* [WORK INSTRUCTION 1]: According to the recruitment and eligibility excerpt, what is the target recruitment number?
* [WORK INSTRUCTION 2]: Copy the part of the recruitment and eligibility excerpt starting with "Group A: 'Newborn-detectable" and going on through "malformation, increased tone)".
═════ PAGE EXCERPT ═════
Recruitment & Eligibility

• Status: RECRUITING
• Sex: All
• Target Recruitment: 500

Inclusion Criteria

Group A: 'Newborn-detectable risk-pathway'

• Preterm birth with gestational age below 32 or birth weight below 1500 g and clinical concern
• Moderate to severe brain injury (Papile grade 3 to 4 intraventricular haemorrhage, cystic periventricular leukomalacia, neonatal stroke, term hypoxic-ischaemic encephalopathy (≥35 weeks gestation at birth) or other significant neurological condition)
• History (e.g. neonatal seizures, Extra Corporal Membrane Oxygenation, meningitis, kernicterus, severe hypoglycemia) or neurological risk factors (brain malformation, increased tone)
• Parental concern and one of the factors above

Group B: 'Infant detectable risk-pathway'

• Inability to sit independently by age 9 months
• Hand function asymmetry or crawl asymmetry
• Inability to take weight through the plantar surface of the feet
• History (as above) or neurological risk factors
• Parental concern and one of the factors above

Exclusion Criteria

• 1. Infants with progressive or neurodegenerative disorders or genetic disorders not associated with CP, 2) Infants with other disability diagnoses e.g. Down Syndrome.
═════ STORED DATA ═════
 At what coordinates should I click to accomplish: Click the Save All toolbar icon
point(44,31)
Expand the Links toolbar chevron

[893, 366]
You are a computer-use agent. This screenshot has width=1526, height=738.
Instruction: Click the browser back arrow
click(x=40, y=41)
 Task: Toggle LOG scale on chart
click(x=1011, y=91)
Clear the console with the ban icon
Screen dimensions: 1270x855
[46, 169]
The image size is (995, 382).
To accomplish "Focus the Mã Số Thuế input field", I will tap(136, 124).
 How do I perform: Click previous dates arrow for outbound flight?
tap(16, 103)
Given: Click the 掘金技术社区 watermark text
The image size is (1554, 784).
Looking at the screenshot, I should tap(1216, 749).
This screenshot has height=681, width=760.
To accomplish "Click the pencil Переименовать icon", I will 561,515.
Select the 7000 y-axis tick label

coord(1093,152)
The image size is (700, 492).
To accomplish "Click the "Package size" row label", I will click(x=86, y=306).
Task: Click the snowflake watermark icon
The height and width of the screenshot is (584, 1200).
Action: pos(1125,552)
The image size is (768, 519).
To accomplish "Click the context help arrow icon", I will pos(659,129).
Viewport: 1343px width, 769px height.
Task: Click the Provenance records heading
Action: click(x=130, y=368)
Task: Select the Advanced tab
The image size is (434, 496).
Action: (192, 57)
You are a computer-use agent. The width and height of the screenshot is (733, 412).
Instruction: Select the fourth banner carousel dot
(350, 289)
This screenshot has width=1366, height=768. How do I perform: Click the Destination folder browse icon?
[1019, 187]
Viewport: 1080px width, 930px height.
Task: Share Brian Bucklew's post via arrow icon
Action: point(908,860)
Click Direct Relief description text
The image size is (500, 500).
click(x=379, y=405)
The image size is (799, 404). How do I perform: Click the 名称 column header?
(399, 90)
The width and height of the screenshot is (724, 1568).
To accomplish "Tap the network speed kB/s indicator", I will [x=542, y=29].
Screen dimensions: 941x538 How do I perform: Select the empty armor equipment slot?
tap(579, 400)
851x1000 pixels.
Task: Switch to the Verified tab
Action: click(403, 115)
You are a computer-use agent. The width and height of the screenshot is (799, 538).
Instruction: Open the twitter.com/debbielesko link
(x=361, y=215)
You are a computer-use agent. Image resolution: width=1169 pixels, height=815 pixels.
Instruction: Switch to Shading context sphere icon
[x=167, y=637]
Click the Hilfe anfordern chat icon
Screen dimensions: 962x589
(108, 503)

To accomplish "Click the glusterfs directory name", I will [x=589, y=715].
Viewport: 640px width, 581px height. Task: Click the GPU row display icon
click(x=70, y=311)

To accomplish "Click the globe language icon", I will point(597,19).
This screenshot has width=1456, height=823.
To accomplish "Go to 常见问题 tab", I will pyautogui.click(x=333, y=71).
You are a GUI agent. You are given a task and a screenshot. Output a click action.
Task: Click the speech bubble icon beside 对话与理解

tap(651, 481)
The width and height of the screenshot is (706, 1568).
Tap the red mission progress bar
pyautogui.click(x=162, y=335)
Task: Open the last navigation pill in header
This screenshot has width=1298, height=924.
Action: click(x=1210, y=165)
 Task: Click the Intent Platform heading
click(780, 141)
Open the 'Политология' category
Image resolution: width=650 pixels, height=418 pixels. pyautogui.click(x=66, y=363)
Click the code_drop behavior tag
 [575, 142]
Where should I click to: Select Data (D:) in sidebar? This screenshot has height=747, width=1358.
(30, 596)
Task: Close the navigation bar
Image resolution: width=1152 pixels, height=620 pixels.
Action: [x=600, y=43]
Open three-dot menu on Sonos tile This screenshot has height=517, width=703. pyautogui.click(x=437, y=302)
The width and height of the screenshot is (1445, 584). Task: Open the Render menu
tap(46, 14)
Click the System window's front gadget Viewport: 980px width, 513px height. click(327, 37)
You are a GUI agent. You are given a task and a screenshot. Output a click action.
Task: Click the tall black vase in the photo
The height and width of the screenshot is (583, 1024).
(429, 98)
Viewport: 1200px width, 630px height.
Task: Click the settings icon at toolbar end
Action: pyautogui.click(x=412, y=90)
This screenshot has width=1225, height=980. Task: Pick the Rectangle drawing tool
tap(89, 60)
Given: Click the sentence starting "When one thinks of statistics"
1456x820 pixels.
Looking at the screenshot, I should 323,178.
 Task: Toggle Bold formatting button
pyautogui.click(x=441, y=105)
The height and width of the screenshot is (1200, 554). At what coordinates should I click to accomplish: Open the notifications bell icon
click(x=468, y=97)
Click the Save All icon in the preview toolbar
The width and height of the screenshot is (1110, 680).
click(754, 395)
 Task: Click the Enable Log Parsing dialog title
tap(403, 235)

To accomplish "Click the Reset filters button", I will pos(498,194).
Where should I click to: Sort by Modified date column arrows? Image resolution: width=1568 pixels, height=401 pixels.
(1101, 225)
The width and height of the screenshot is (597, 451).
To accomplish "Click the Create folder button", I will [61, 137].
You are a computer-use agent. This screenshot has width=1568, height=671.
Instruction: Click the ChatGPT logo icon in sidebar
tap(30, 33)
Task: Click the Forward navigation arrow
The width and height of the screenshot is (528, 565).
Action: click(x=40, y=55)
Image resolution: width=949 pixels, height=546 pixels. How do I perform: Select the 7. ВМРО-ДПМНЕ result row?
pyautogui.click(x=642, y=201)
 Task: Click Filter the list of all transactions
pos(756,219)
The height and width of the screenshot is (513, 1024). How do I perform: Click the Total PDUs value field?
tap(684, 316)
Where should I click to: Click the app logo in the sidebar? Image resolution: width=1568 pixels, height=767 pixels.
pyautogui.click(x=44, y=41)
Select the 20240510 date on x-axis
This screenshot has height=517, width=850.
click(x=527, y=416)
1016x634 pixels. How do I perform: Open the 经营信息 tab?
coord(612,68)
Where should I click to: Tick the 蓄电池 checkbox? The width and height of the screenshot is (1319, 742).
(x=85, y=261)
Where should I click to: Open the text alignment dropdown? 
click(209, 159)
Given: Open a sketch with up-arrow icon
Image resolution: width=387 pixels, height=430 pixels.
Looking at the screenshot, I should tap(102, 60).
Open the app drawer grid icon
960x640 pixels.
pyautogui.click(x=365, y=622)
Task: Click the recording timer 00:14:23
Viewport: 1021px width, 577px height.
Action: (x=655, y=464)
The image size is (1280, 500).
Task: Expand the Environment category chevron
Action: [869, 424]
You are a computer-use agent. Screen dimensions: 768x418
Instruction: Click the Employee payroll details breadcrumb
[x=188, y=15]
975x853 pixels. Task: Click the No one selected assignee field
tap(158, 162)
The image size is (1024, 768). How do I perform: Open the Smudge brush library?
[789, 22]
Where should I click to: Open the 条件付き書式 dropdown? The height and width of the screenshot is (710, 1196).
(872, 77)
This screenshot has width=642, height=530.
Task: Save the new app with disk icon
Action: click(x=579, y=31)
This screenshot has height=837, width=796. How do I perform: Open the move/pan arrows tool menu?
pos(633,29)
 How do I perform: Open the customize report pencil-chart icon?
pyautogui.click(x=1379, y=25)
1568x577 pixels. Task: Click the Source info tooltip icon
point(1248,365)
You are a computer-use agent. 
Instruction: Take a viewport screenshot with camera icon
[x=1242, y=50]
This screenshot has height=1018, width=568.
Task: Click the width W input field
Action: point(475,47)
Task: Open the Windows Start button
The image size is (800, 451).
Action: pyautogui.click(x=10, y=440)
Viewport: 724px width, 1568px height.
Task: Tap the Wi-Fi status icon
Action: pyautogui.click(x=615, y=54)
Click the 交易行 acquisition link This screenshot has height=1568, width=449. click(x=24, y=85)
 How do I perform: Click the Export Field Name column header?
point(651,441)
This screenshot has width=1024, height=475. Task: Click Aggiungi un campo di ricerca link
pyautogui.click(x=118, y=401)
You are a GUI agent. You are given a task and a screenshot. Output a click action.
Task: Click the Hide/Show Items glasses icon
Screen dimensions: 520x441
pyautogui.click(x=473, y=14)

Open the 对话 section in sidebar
═════
* [TASK RESPONSE 1]: 500

* [TASK RESPONSE 2]:
Group A: 'Newborn-detectable risk-pathway'

• Preterm birth with gestational age below 32 or birth weight below 1500 g and clinical concern
• Moderate to severe brain injury (Papile grade 3 to 4 intraventricular haemorrhage, cystic periventricular leukomalacia, neonatal stroke, term hypoxic-ischaemic encephalopathy (≥35 weeks gestation at birth) or other significant neurological condition)
• History (e.g. neonatal seizures, Extra Corporal Membrane Oxygenation, meningitis, kernicterus, severe hypoglycemia) or neurological risk factors (brain malformation, increased tone)